Activity: In the entries below, find each line with the word "click" and return it.

[Collected data entries]
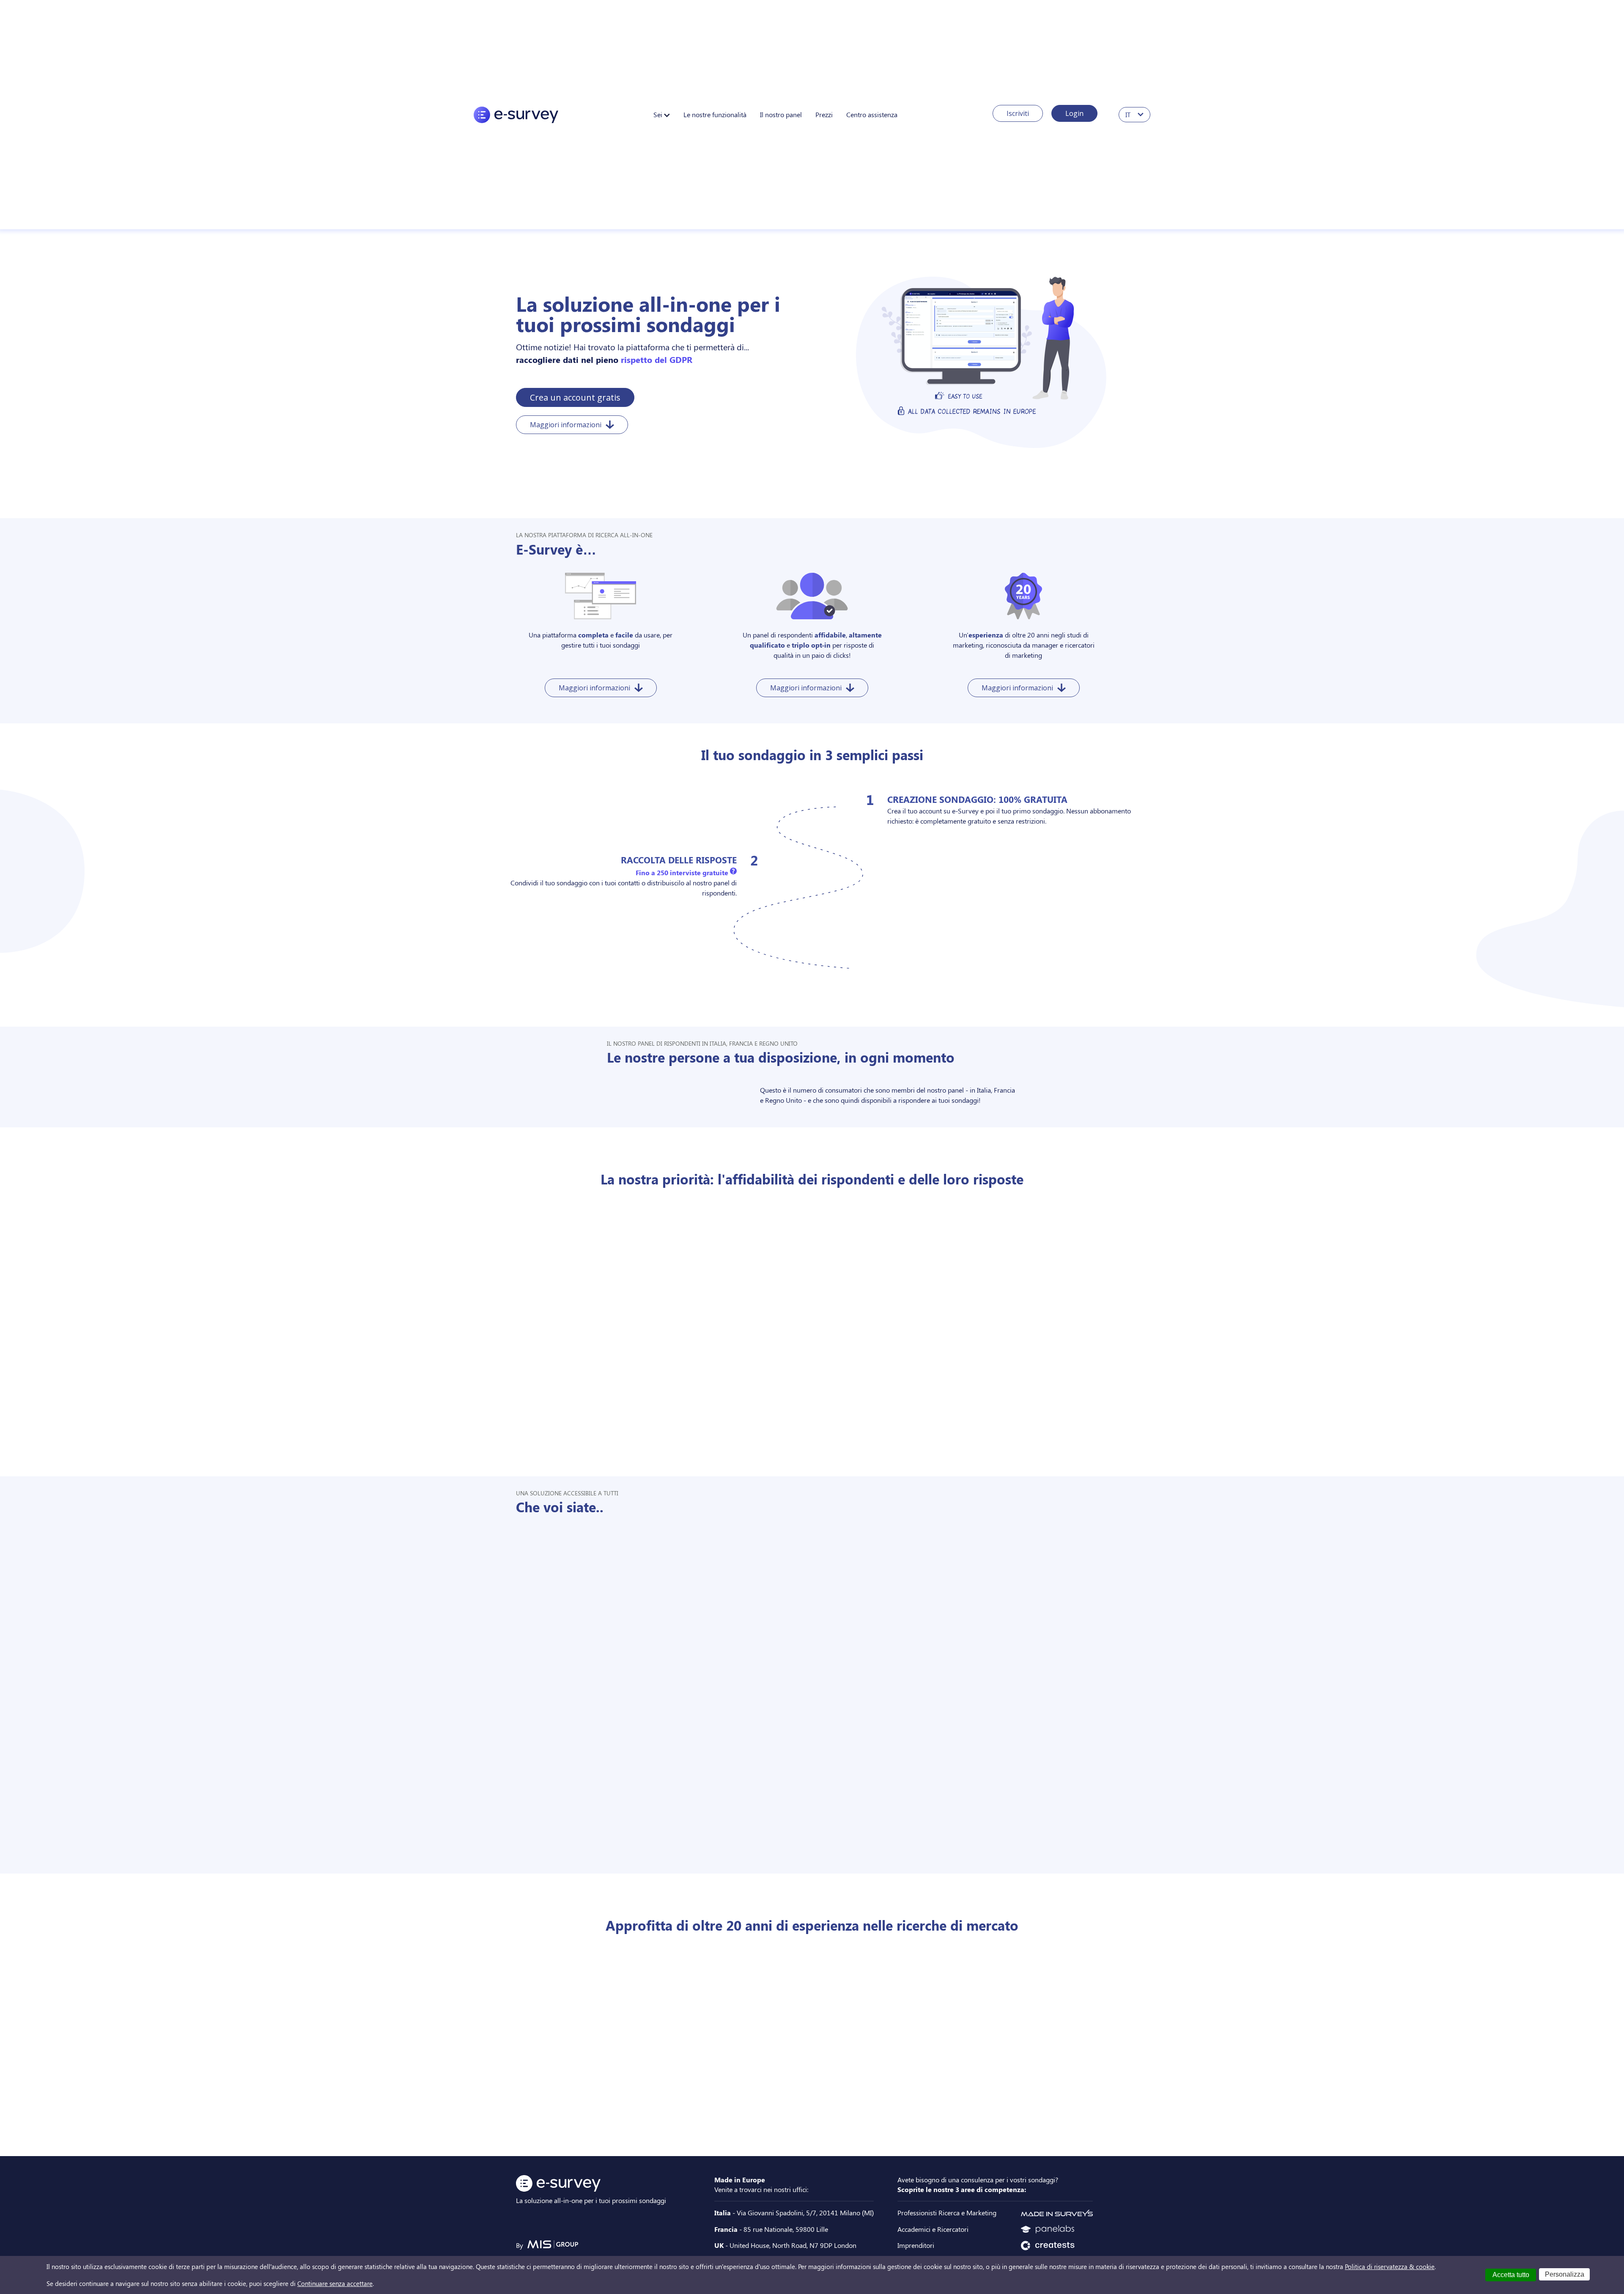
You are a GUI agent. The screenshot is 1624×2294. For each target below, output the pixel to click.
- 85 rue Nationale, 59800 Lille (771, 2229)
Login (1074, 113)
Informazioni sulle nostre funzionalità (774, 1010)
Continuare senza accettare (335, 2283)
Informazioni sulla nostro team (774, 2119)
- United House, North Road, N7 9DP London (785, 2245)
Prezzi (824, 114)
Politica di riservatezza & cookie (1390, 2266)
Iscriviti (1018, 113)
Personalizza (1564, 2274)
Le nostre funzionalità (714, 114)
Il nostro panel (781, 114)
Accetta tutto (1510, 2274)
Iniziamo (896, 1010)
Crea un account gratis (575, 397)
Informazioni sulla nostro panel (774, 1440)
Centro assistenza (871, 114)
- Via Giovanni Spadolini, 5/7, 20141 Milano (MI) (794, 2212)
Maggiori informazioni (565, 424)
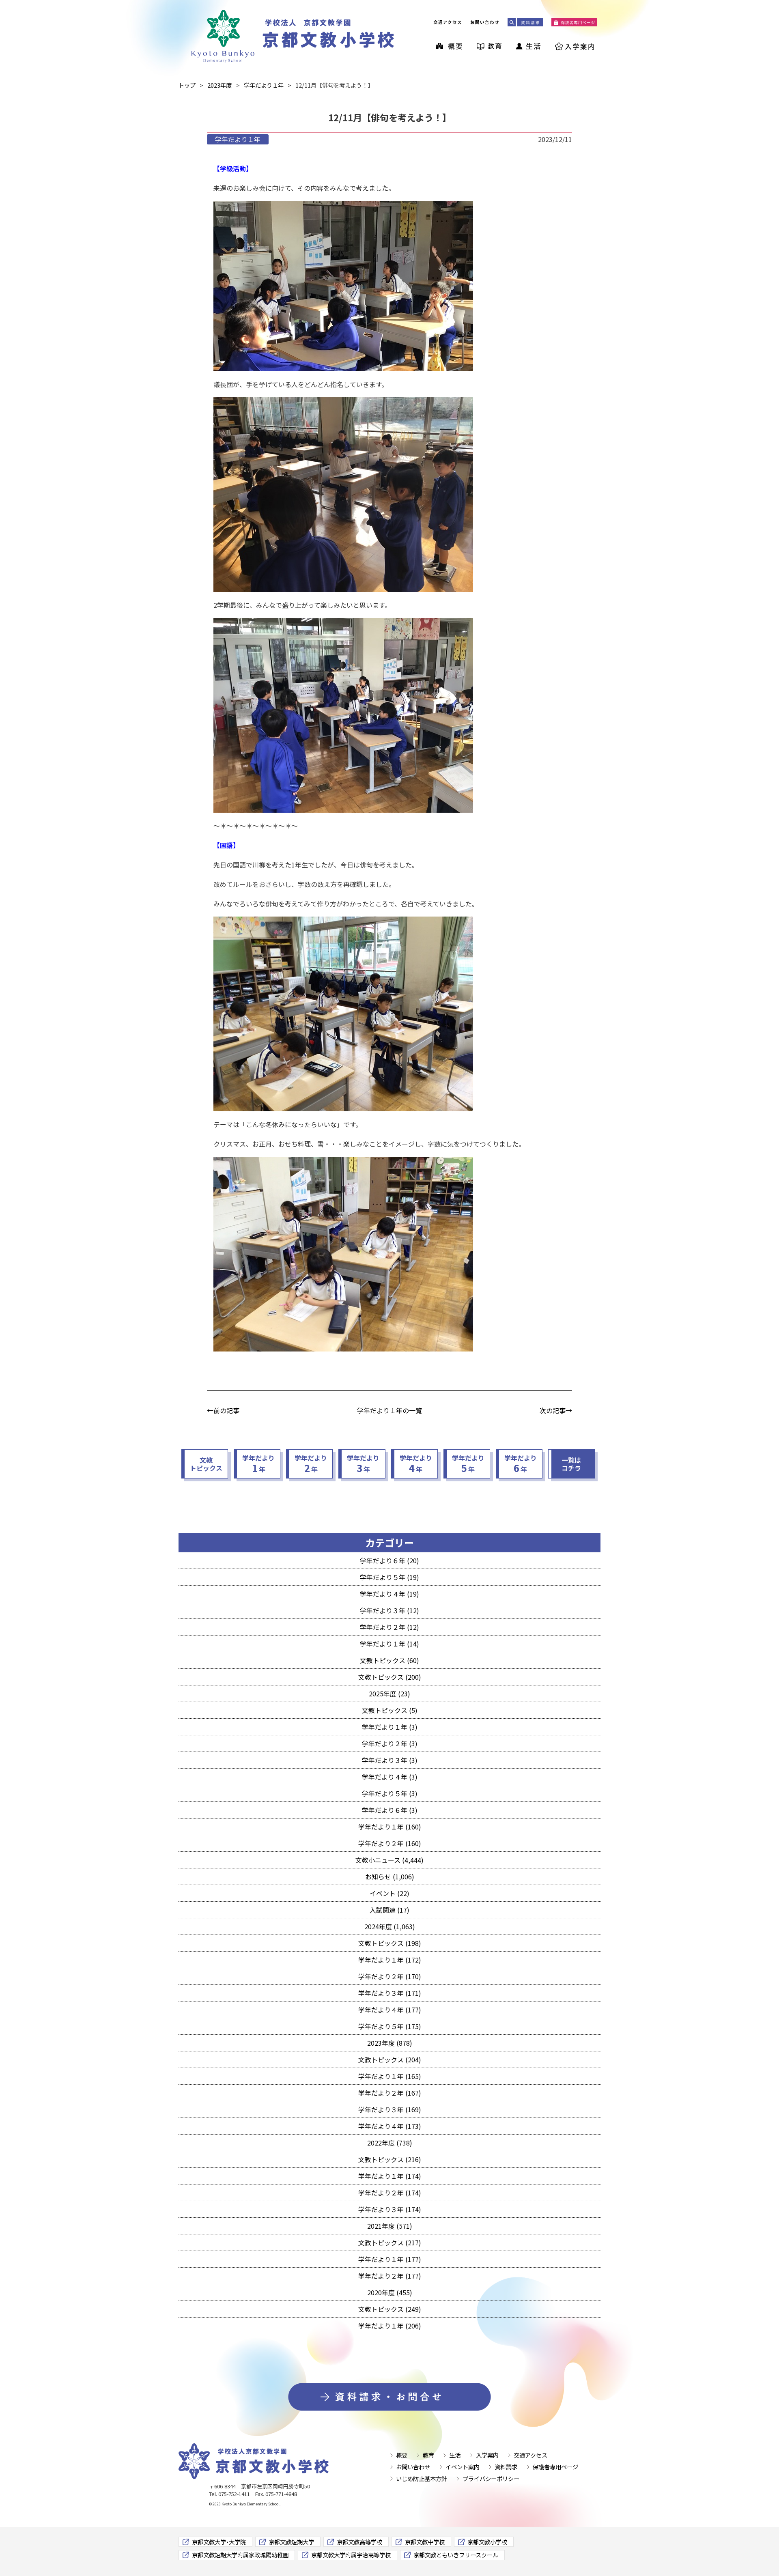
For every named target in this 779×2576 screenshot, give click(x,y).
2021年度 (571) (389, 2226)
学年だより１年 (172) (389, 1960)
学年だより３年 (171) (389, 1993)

Response to the task:
You are a GUI agent. The screenshot is 1624×2294. For each target below, output the pixel to click.
For every named target in this 779×2576 screenshot, give click(x,y).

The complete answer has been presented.